Jane Krukiel – TRANSCRIPT
Depression is a scary thing. Being internally locked in your mind, forever falling into the depths of yourself, hoping someone can save you is the worst feeling in the world.
Our minds are powerful things because they influence our thoughts, convince us that we are nothing. You essentially feel as if you were on the brink of existence itself, and the only escape is death. No matter how mentally strong we are, human beings will always be vulnerable to the powers of depression and the factors that cause it. Our environment, our friends, and our family affect how mentally strong we are. We can’t predict how these factors will influence us when it comes to depression.
We can be relentless and resilient in the face of depression. We must learn to manage the tremendous power of our mind. We can stand together in unity, facing this disease head on. Today, I’m going to share with you my story where I also fell into the depths of depression. My depression came as a result of not being ready for the realities of middle school.
I wasn’t fully prepared for the impact that peer pressure, expectations of conformity, and jealousy would have on me that were larger than myself. Rather than tackling these new challenges with strength and determination, I let fear, anxiety, jealousy, and worry build up inside of me like a tornado. Every single day I returned to school to a place that had fostered such feelings and emotions inside of me, and my mind took over my body. It convinced me that I was nothing in comparison to my peers, that I could never do anything to be like the person I wanted to be, and that life was too hard and difficult for my sheltered being to cope with. As a vulnerable being, like we all are, I fell into the depressions of my mind and of myself.
I found myself falling, dug a dark, deep hole of nothingness; slowly being rid of all the hope, and joy, and comforts of life. This path of downfall was inevitable. I couldn’t control what depression was doing to my body. My bed became my hiding place from the world. My tears became my only friends, and my thoughts became the only people who would listen to me.

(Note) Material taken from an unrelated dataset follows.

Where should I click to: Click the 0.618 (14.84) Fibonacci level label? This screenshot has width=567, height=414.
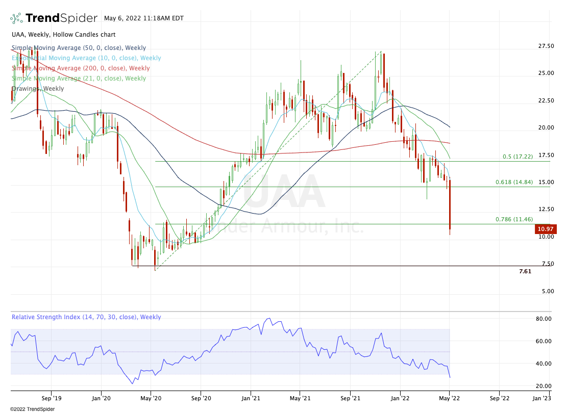point(514,182)
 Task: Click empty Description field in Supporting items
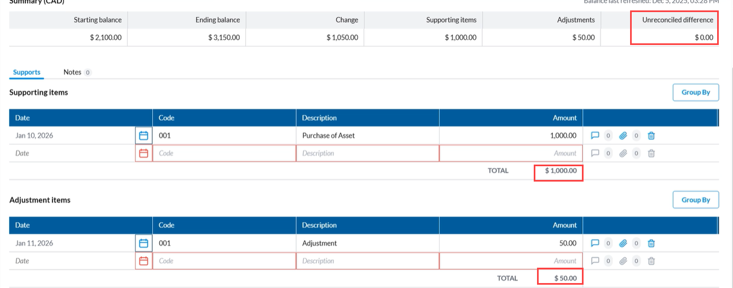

Being in a depressive state was one of the most terrifying experiences to deal with, but at some point, I realized I had to crawl out of the depths of myself. Seeking therapy and medication, I slowly integrated myself back into the daily patterns of life. I returned to school, but sought to fill my head with knowledge not with the expectations of others; even as the thoughts in my head persisted, I ignored them, and started being my own individual. I looked past the jealousies of life, and started looking toward the future and toward ways that I could build myself back up again – the person that I wanted to be. Throughout this rebuilding process, I learned three invaluable tools that helped me recover from my depression and grow into the person I wanted to become.
FACE YOUR FEARS
Number one: face your fears. Depression always starts with the fear, whether that be at school, another person’s death, your internal thoughts, or unpredictable circumstances. Regaining stability and balance in your life means facing these fears and being stronger than them, willing yourself to battle against the odds and continue to live. This is the powerful experience because you defy the odds of your own expectations and create your own path rather than being dictated by the path of someone else.